Talvez exista em Nick Naylor a força do hábito. A aparente frieza com que defende a indústria do tabaco seja apenas a exigência de uma profissão que nem todos possuem “flexibilidade moral” para exercer.
Não pretendo, com essas questões, defender incondicionalmente o personagem, mas apenas levantar questões que não podem deixar de ser abordas.
Não há dúvidas que a lucratividade é o objetivo principal de qualquer atividade econômica, seja ela empresarial ou individual. É o lucro que faz com que a empresa ou o negócio cresça e se transforme em satisfação pessoal e profissional, impulsionando a economia e a transformação da sociedade. Porém, a ética, com o seu papel de trazer uma relação de equilíbrio entre as necessidades individuais e aquelas que são da sociedade como um todo, não pode deixar de ser observada. A lucratividade não pode sobrepujar a ética. E nem necessita. A falta de ética pode até um certo momento fazer com que os lucros sejam multiplicados, mas em seu tempo, sua escassez acarretará em uma destruição da imagem do profissional ou da empresa. E este é um caminho sem volta para a diminuição dos ganhos.
Existe uma preocupação muito grande com imagem que a empresa passa para o público consumidor. Na ânsia de criar uma imagem positiva, visando um aumento do lucro, há um caminho natural para atitudes mais positivas. O objetivo final é o lucro, mas o ganho é geral em virtude da preocupação com a imagem. Empresas que não possuem este tipo de pensamento estão caminhando para um caminho de prejuízos e diminuição de seu mercado. A influência da comunicação e da mídia neste processo é de suma importância.
A Comunicação Empresarial tem assumido, nos últimos anos, maior complexidade, tendo em vista a necessidade de trabalhar com diferentes públicos (portanto diferentes conteúdos, discursos ou linguagens), o acirramento da concorrência, a segmentação da mídia e a introdução acelerada das novas tecnologias.

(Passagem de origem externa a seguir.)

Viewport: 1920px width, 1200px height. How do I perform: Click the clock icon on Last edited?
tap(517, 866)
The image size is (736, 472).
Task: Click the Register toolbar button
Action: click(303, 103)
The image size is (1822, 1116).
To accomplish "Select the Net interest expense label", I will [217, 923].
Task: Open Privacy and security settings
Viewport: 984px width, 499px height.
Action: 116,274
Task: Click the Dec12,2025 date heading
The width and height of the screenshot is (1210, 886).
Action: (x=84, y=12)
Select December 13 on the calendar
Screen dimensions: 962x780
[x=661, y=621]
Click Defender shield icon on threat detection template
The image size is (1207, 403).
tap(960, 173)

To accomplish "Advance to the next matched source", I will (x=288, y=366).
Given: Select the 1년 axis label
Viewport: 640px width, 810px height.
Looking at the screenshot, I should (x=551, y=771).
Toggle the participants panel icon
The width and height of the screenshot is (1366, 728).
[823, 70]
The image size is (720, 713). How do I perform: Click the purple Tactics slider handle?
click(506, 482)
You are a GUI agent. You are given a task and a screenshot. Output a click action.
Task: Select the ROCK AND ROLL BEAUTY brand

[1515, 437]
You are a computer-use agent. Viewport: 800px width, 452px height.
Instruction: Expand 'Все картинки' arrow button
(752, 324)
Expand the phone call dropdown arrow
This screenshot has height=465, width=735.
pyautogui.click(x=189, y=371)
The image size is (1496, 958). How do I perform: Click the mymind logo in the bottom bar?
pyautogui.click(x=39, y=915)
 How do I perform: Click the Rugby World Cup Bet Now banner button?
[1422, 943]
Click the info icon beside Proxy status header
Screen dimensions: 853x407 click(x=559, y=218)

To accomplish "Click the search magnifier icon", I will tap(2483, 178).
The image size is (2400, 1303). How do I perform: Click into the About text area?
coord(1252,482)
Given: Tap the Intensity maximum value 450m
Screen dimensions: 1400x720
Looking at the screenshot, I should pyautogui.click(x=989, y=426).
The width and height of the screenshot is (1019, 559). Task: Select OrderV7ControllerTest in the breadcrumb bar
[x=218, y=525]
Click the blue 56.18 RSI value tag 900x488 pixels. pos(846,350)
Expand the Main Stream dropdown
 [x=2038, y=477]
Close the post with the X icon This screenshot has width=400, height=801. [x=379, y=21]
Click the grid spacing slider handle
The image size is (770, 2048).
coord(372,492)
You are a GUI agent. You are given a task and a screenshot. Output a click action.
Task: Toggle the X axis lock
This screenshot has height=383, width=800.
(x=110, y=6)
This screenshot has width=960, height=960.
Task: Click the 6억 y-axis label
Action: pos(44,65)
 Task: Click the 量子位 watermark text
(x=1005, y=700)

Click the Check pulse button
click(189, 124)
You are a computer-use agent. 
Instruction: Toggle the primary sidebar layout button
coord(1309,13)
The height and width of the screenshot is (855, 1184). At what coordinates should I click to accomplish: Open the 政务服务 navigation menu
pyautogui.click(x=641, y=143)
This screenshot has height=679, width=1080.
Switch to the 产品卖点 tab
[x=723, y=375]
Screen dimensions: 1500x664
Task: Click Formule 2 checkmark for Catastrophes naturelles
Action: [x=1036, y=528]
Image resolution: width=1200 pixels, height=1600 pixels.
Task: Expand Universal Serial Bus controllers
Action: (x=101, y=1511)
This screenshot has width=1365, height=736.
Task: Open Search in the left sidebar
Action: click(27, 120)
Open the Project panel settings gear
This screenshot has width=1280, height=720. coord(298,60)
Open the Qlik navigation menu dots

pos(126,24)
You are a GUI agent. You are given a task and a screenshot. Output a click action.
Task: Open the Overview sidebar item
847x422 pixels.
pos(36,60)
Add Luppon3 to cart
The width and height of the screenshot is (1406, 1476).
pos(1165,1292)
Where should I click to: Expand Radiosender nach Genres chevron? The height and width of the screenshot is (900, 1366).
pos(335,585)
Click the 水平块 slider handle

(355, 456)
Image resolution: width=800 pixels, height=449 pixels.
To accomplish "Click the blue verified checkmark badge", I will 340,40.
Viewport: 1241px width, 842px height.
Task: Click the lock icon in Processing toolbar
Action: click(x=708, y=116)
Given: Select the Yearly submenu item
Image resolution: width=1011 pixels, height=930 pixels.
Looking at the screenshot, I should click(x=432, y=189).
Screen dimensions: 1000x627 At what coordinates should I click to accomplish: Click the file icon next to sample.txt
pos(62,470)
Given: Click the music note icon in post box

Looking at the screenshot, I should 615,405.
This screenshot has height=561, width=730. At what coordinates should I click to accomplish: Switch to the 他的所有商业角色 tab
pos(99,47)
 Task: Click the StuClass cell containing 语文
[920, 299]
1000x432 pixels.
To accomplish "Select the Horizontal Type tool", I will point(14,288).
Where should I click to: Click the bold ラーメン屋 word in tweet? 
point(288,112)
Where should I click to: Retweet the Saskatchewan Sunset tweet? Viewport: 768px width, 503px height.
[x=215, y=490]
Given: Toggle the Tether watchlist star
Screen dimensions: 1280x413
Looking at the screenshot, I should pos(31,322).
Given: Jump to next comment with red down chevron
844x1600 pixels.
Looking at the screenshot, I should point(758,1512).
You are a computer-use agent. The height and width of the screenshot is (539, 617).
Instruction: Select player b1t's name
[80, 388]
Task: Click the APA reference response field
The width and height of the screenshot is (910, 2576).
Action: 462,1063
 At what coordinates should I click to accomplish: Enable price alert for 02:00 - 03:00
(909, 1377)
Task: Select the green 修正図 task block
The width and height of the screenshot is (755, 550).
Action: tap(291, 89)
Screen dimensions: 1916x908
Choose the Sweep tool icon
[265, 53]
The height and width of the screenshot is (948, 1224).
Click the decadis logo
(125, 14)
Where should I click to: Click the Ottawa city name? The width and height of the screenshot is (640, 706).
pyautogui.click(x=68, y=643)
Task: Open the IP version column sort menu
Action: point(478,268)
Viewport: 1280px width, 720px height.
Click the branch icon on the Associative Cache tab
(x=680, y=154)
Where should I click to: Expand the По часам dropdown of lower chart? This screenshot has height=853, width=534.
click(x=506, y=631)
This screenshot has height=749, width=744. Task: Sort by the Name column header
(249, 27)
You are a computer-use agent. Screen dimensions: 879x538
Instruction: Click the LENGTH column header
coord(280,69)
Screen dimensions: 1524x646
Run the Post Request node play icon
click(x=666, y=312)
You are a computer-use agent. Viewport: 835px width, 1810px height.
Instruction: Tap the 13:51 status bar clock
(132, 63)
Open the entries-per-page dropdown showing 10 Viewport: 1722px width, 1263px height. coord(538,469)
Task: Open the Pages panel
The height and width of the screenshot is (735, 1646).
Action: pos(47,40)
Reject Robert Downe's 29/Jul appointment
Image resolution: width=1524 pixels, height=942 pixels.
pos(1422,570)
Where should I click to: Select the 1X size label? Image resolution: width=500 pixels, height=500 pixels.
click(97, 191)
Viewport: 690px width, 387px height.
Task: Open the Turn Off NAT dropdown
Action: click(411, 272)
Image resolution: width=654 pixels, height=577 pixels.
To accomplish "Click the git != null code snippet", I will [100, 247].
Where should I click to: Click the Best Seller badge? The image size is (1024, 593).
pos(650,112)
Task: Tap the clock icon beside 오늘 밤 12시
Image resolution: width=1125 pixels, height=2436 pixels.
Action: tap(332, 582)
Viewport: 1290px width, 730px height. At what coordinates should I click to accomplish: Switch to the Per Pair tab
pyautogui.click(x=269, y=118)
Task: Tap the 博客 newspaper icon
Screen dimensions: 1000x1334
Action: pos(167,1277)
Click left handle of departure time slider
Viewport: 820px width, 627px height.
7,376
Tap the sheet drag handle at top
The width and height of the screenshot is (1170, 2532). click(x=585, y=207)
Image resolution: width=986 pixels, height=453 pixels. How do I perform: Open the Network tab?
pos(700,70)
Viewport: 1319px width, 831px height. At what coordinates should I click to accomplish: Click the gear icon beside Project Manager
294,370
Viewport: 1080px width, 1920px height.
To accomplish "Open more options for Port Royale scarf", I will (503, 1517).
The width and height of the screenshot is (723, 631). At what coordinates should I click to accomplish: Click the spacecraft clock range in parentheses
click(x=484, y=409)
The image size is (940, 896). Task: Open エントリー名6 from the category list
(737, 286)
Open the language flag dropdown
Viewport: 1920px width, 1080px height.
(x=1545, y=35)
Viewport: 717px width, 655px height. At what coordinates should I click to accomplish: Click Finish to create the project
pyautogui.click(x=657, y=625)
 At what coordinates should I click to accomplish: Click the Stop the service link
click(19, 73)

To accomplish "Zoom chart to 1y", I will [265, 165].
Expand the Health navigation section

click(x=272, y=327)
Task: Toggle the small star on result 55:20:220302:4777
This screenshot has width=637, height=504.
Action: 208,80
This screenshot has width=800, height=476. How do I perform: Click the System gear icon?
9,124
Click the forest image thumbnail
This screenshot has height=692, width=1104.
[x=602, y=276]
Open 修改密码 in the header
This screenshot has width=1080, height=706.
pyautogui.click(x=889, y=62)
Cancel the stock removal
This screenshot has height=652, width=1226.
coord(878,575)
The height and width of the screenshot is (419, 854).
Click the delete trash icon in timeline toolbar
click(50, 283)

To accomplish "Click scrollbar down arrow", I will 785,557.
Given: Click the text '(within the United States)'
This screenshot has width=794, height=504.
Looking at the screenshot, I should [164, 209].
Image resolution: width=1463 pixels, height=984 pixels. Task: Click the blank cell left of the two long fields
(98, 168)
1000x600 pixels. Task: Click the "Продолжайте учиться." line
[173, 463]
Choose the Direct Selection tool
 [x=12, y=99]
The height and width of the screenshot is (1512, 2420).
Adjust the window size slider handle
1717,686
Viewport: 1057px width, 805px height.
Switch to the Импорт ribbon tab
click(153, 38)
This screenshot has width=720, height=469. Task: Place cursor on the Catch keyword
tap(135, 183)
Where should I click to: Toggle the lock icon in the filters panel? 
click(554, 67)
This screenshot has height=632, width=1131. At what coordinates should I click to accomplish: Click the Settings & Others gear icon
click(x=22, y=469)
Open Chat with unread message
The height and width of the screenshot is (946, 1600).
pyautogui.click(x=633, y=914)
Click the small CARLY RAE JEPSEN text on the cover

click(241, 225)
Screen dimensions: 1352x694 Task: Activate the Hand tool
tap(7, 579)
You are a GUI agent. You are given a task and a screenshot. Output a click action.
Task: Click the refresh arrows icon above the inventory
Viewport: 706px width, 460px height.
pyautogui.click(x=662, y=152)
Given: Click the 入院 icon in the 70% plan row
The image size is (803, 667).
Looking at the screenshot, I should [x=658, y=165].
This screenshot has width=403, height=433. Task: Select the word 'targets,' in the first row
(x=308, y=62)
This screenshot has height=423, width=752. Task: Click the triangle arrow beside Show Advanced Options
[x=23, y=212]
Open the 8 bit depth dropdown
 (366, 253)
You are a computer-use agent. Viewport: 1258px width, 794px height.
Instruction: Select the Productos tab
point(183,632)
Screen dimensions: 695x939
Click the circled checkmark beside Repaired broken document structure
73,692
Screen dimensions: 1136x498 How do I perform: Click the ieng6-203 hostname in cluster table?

A ética, neste sentido, é um conceito difícil de ser seguido. Afinal, existe ética na maneira como somos influenciados pela mídia? Somos bombardeados incansavelmente por informações que nos direcionam para um consumo desenfreado de produtos que poucas vezes precisamos realmente.
A dicotomia entre ética e lucratividade sempre vai existir. É necessário que se crie um esforço para que a primeira sempre prevaleça sobre a segunda. O mercado é um sistema em constante mutação, mas princípios morais e éticos são sempre bem vistos e admirados. Empresas que percebem esta tendência conquistam um público muito maior e consequentemente uma maior lucratividade. Podemos dizer que a ética pode e deve ser lucrativa.